__What you will do__. Using the material that follows, identify and copy each line with the string "BIRTHDAY".

=-=-=-=-=

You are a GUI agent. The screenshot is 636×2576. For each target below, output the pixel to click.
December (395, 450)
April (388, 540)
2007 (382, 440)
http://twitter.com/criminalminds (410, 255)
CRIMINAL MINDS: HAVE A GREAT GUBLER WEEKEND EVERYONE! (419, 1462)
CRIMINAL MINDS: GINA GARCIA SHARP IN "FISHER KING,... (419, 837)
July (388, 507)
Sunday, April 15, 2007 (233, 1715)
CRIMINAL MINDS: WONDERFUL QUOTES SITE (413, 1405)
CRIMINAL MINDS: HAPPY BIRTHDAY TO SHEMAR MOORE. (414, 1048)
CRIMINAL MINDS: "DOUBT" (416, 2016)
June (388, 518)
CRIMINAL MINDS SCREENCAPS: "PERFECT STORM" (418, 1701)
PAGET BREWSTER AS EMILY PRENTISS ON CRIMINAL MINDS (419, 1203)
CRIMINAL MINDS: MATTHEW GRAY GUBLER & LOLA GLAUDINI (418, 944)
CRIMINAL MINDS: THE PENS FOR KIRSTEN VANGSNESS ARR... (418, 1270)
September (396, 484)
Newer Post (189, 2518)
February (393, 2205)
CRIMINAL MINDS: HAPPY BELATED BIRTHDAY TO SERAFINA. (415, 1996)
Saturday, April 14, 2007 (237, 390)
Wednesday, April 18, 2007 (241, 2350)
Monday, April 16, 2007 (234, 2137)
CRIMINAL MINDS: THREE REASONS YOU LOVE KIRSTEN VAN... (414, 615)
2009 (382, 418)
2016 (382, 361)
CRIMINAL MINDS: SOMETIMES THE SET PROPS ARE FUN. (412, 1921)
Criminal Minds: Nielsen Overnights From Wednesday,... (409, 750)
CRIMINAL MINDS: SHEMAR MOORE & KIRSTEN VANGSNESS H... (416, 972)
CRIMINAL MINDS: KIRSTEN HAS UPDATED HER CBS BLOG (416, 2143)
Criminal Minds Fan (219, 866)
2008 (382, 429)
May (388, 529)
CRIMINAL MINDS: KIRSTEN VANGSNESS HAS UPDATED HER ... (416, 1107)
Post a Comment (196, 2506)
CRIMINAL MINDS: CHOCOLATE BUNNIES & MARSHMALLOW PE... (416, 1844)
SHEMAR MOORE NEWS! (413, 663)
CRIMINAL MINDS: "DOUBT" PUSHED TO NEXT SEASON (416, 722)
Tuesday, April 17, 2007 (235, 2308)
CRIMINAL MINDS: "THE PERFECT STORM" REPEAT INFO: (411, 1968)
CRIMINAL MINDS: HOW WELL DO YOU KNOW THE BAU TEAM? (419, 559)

=-=-=-=-=

__Written answer__.
CRIMINAL MINDS: HAPPY BIRTHDAY TO SHEMAR MOORE. (414, 1048)
CRIMINAL MINDS: HAPPY BELATED BIRTHDAY TO SERAFINA. (415, 1996)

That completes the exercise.